Compact-Open topology for the space of all continuous paths

By | October 25, 2019

As i mentioned in Topological Complexity, M.Farber shows the space of all continuous paths in space $X$ by $PX$ and equip the path space  $PX$  with compact-open topology. But why?

In this note i try to account compact-open topology and another one called compact convergence topology and obviously their relations.

Compact-Open topology

When we have a space of maps, more precisely in this case, a space of continuous functions (paths), and we want to exert a topology on this space, it is natural to considering compact-open topology. But what is it exactly?
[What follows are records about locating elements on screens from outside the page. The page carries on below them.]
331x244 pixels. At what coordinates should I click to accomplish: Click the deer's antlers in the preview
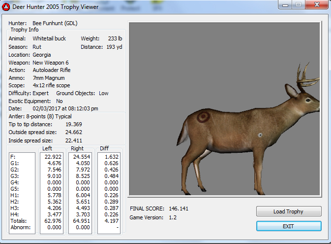306,77
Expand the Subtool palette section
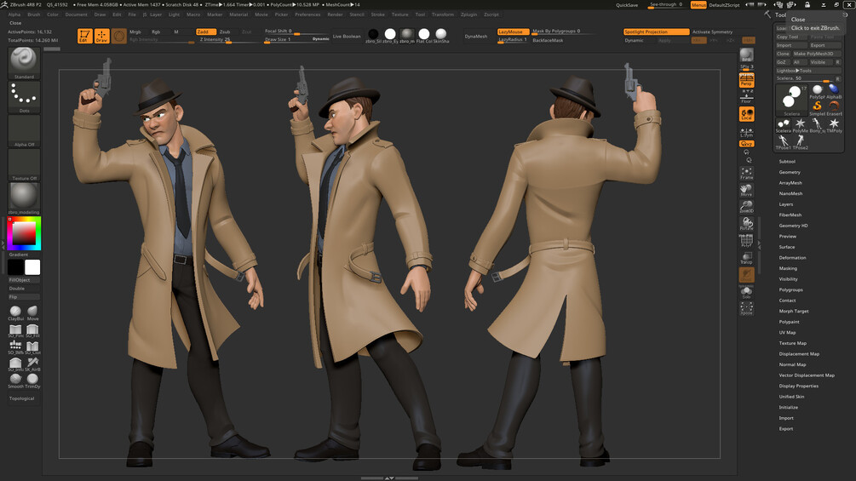This screenshot has width=856, height=481. point(787,162)
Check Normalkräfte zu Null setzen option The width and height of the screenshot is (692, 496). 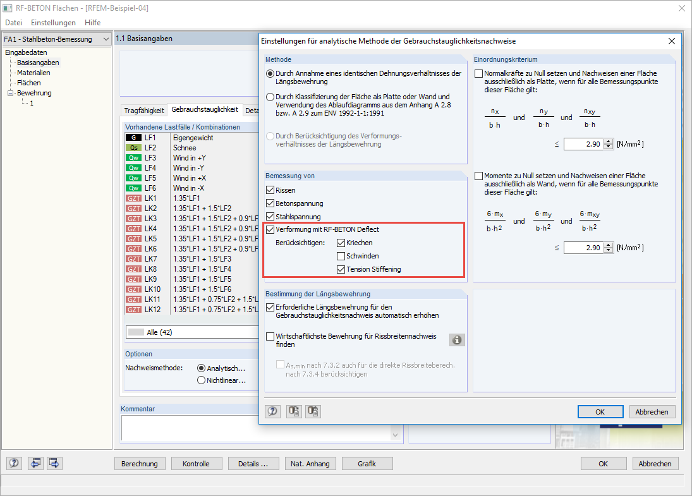click(x=478, y=73)
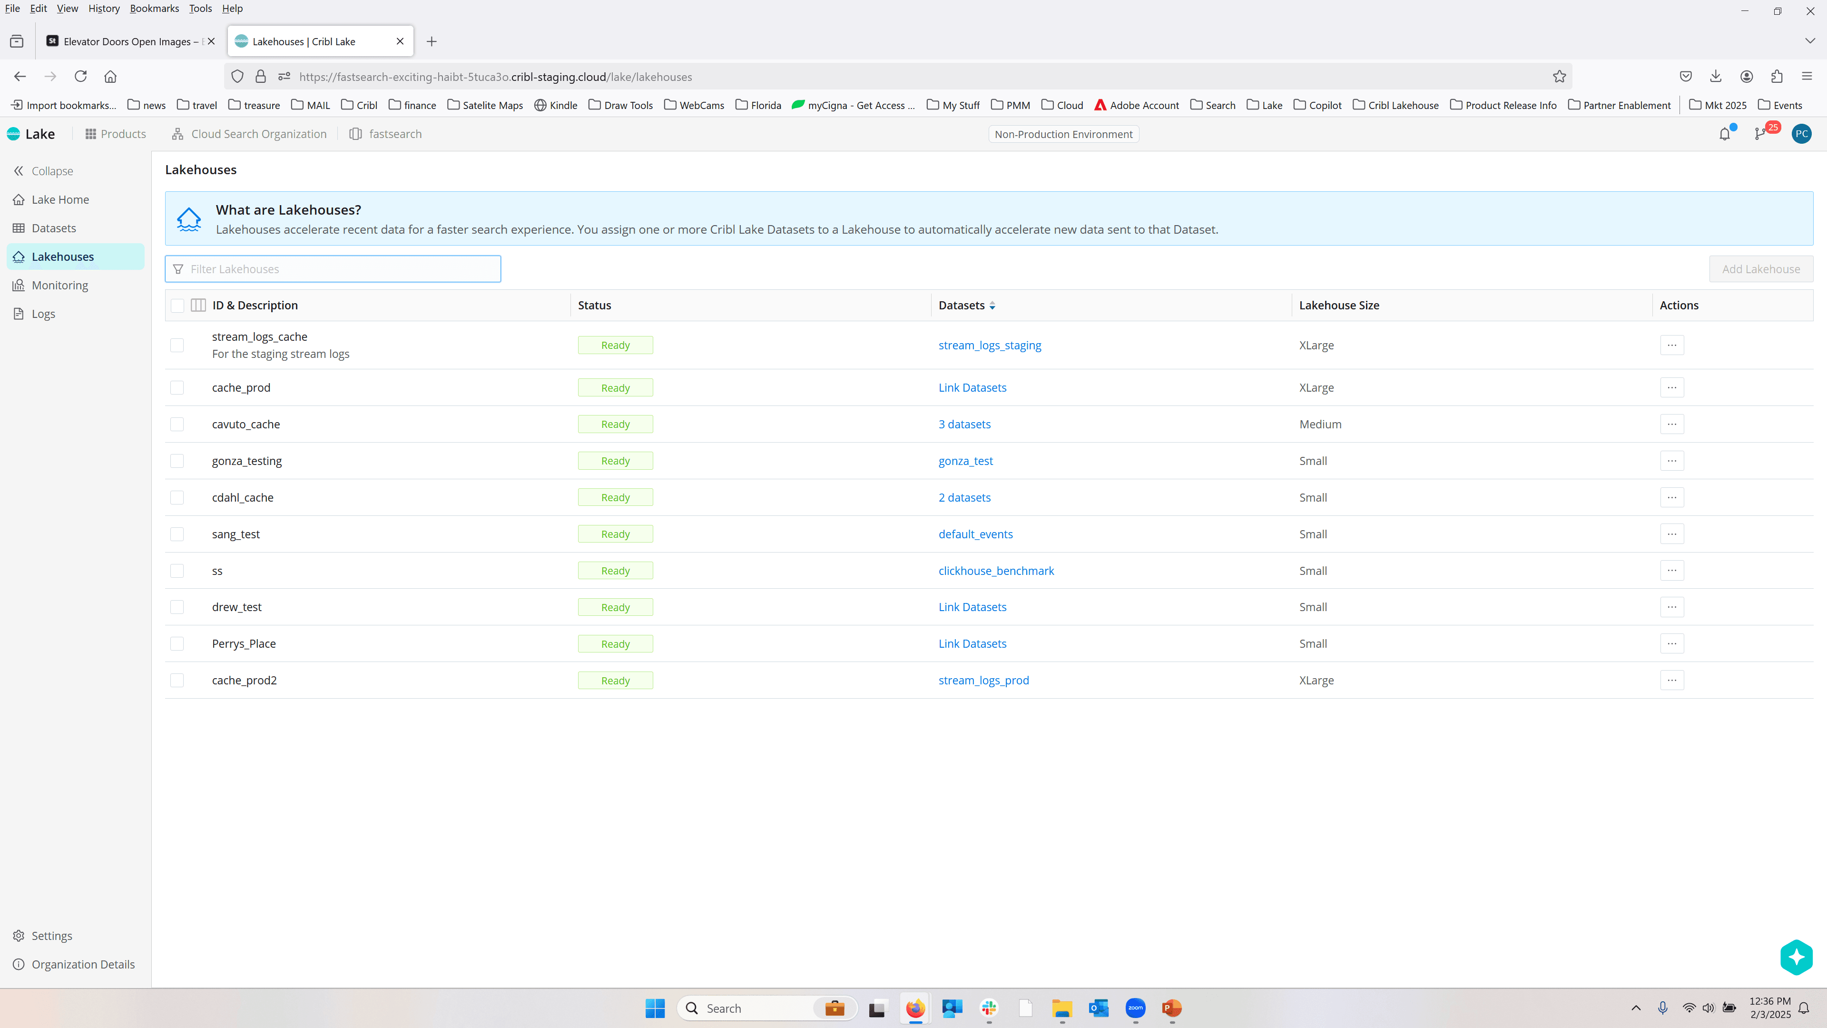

Here i rewrite the definitiion of compact-open topology from “topology, A first course by Munkres”:

Let $X$ and $Y$ be topological spaces. If $C$ is a compact subset of $X$ and $U$ is an open subset of $Y$, define

$S(C,U) =\{f \mid f \in \mathcal C(X,Y) \thinspace and \thinspace f(C)\subset U \}$

The sets $S(C,U)$ form a subbasis for a topology on $\mathcal C(X,Y)$ called the compact-open topology.

Compact convergence topology

Again from “topology, A first course by Munkres” we have:

Let $(Y,d)$ be a metric space; let $X$ be a topological space. Given an element $f$ of $Y^X$, a compact subset $C$ in $X$, and a number $\epsilon > 0$, let $B_{c}(f,e)$ denote the set of all those elements $g$ of $Y^X$ for which

$lub\{d(f(x),g(x)) \mid x \in C \} < \epsilon$

The sets $B_{c}(f,e)$ form a basis for a topology on $Y^X$. It is called the topology of compact convergence (or sometimes the “topology of uniform convergence on compact sets”).

Coincidence of Compact convergence and Compact-Open topology

Theorem 5.1 in the book noted above is as below:

Let $X$ be a space and let $(Y,d)$ be a metric space. For the space $\mathcal C(X,Y)$, the compact-open topology and topology of compact convergence coincide.

With this theorem we can understand the continuity of functions showed by $s_{i}$ in the notion of Topological Complexity, better and better. In fact with compact convergence topology on $X^I$, we can conceive closing of two paths more easier, because we can assume a metric on $X$.

But on the other hand we know that this metric is not important, means the structured topology doesn’t depend on the metric of $X$.